**Source extract**:
(begin)
Description
Easy homemade wild rice and mushroom soup that’s creamy, filling, and perfect for cold days. Freezes well and tastes even better as leftovers.
Ingredients
Vegetable Base:
- olive oil from that huge Costco bottle
- butter (real butter, not the fake stuff)
- 1 yellow onion, chopped however
- 2 carrots, chopped up
- 2 celery sticks, chopped up
- mushrooms (whatever’s not moldy in your fridge)
- garlic cloves, smashed up small
Rice and Broth:
- wild rice (comes in those expensive little boxes)
- some kind of herb seasoning
- salt
- pepper
- vegetable broth or chicken broth or whatever
Creamy Stuff:
- heavy cream (the real stuff in the carton)
- parmesan cheese (I buy the pre-shredded because I’m lazy)
Instructions
Put some olive oil and butter in your big pot. Turn the stove to medium. When the butter melts and gets foamy, dump in your chopped onion, carrots, and celery. Stir them around every couple minutes so they don’t burn.
Takes about eight minutes for them to get soft. You’ll know they’re ready when the onion turns see-through and everything smells good. This is when Sam usually shows up asking when dinner will be ready.
Throw in all your mushrooms and the chopped up garlic. This is where it gets interesting because the mushrooms release a ton of water and suddenly your pot looks like mushroom soup instead of vegetable soup.
Keep stirring everything around for probably six or eight minutes. The water will cook off and the mushrooms will shrink down and start turning brown. Don’t stop too early because that browning is what makes everything taste good. Learned this from watching too many cooking shows while folding laundry.
(end)
**Records for this task**:
(begin)
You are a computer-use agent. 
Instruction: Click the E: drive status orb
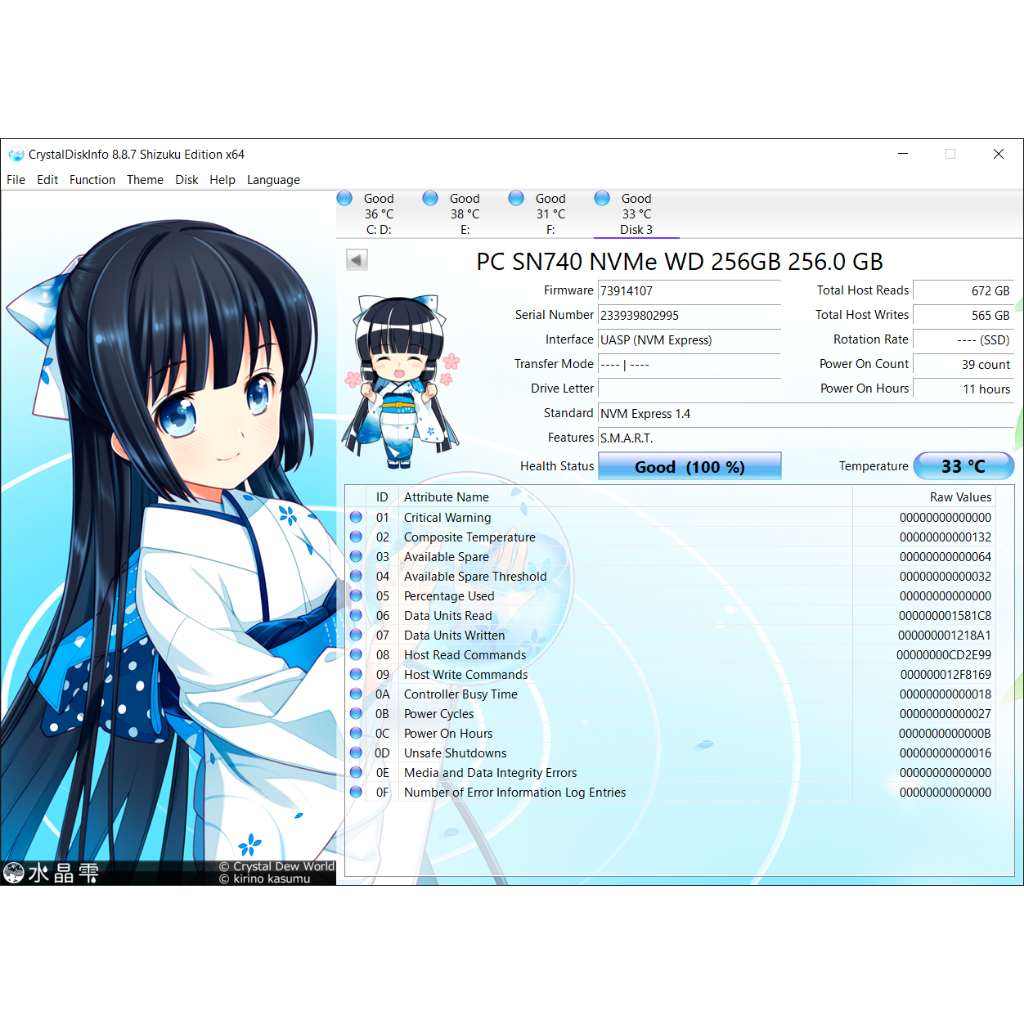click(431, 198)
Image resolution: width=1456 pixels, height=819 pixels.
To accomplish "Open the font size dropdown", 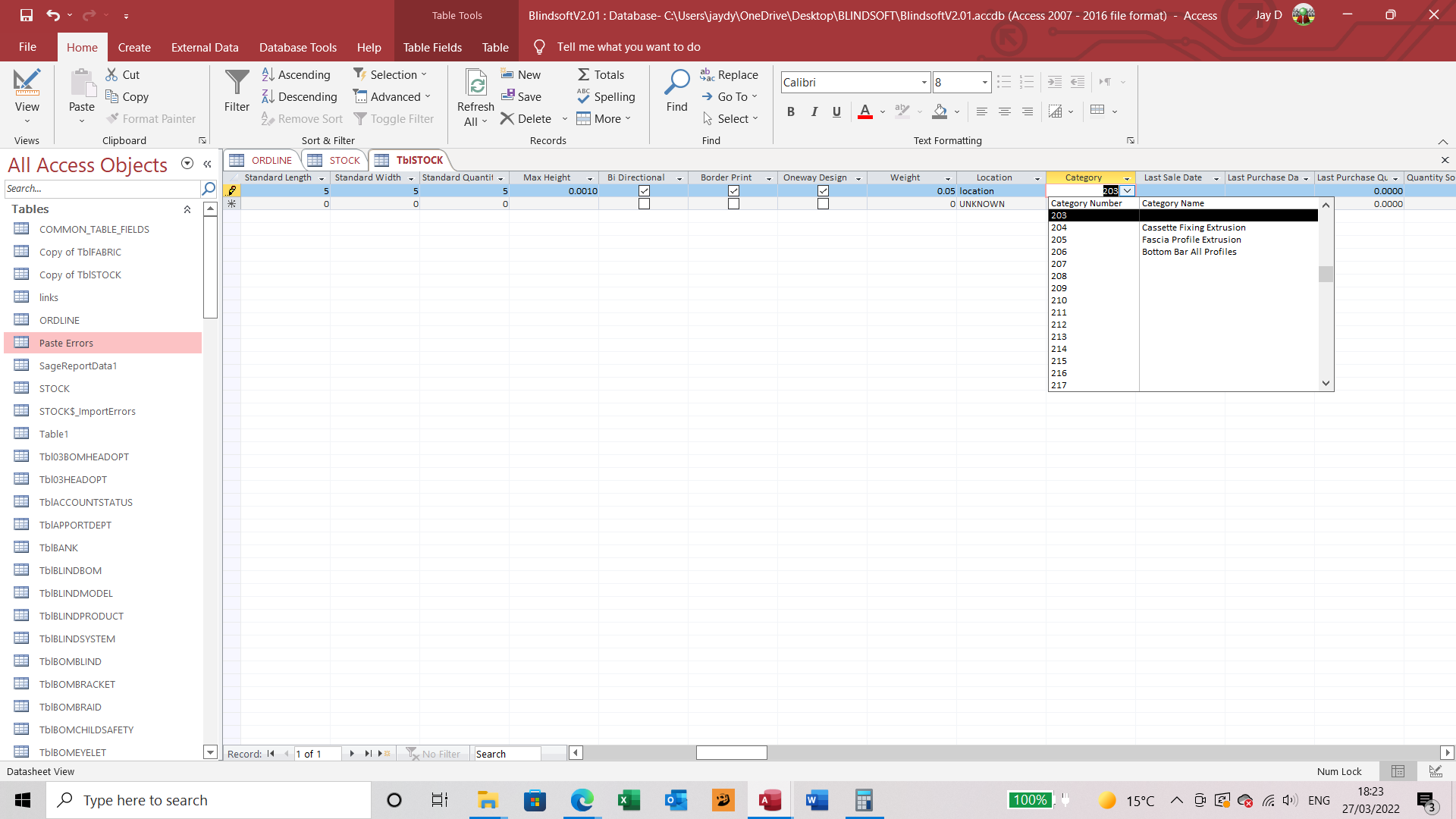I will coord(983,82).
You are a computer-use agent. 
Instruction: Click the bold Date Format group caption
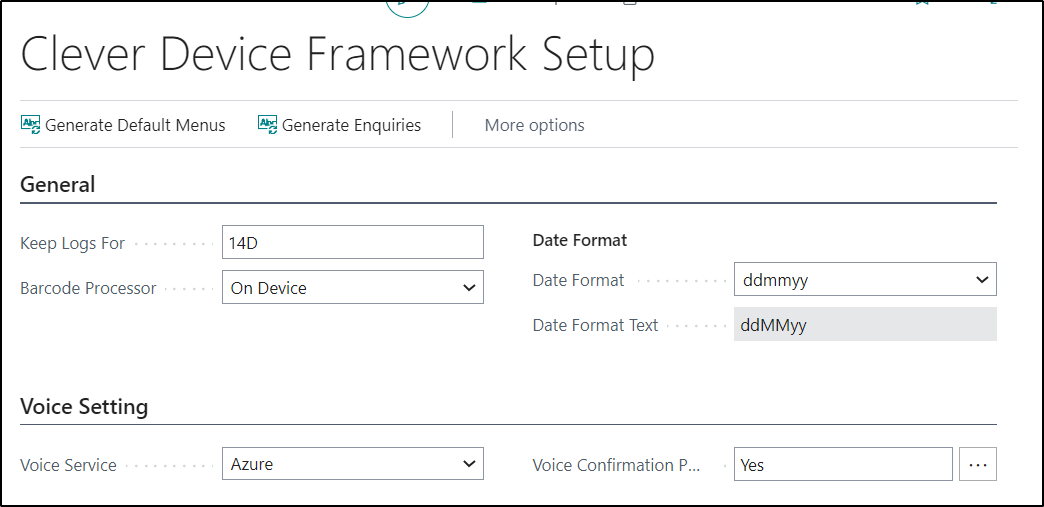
(end)
**What you need to do**:
1/ Report each line of the records that contains the string "Instruction", copying every such line in full.
2/ Carry on the wild rice and mushroom soup recipe from the point where it stops.

**Response list**:
1/
Instruction: Click the E: drive status orb
Instruction: Click the bold Date Format group caption

2/
Add your wild rice right into the pot with everything else. Stir it around for a couple minutes. This supposedly makes it taste nuttier but mostly I do it because every recipe says to and I’m too scared to skip steps.
Then add whatever herb seasoning you have. I use that poultry seasoning stuff because it was on sale and I bought like six containers. Add salt and pepper. Mix everything together so the rice gets coated with all the flavors and fat from the butter.
Pour in all your broth. It looks like way too much liquid but apparently the rice soaks up most of it. Turn the heat up until everything starts bubbling, then put the lid on and turn it down to low.
Now you wait. Set a timer for forty-five minutes and go do something else. I usually start a load of laundry or clean up the disaster I just made in the kitchen. Check it once or twice to make sure it’s not burning but mostly just leave it alone.
After forty-five minutes, taste the rice. It should be soft but still have some bite to it. If it’s still hard, keep cooking and check every ten minutes. Wild rice takes longer than regular rice for some reason.
This is the most important part and I screwed it up the first three times I made this. Turn off the heat completely before adding cream. Not just down to low. Completely off. Otherwise you get chunky gross cottage cheese soup and have to order takeout.
Pour in the heavy cream slowly while stirring. Then add the parmesan cheese a little at a time, stirring constantly until it melts. Taste it and add more salt if it needs it. Sometimes I add extra pepper too because Jake likes it spicy.
Notes
That rice toasting thing actually does make a difference even though it seems pointless. The soup tastes more complex and less like plain vegetable broth when you do it. Don’t skip it even if you’re in a hurry.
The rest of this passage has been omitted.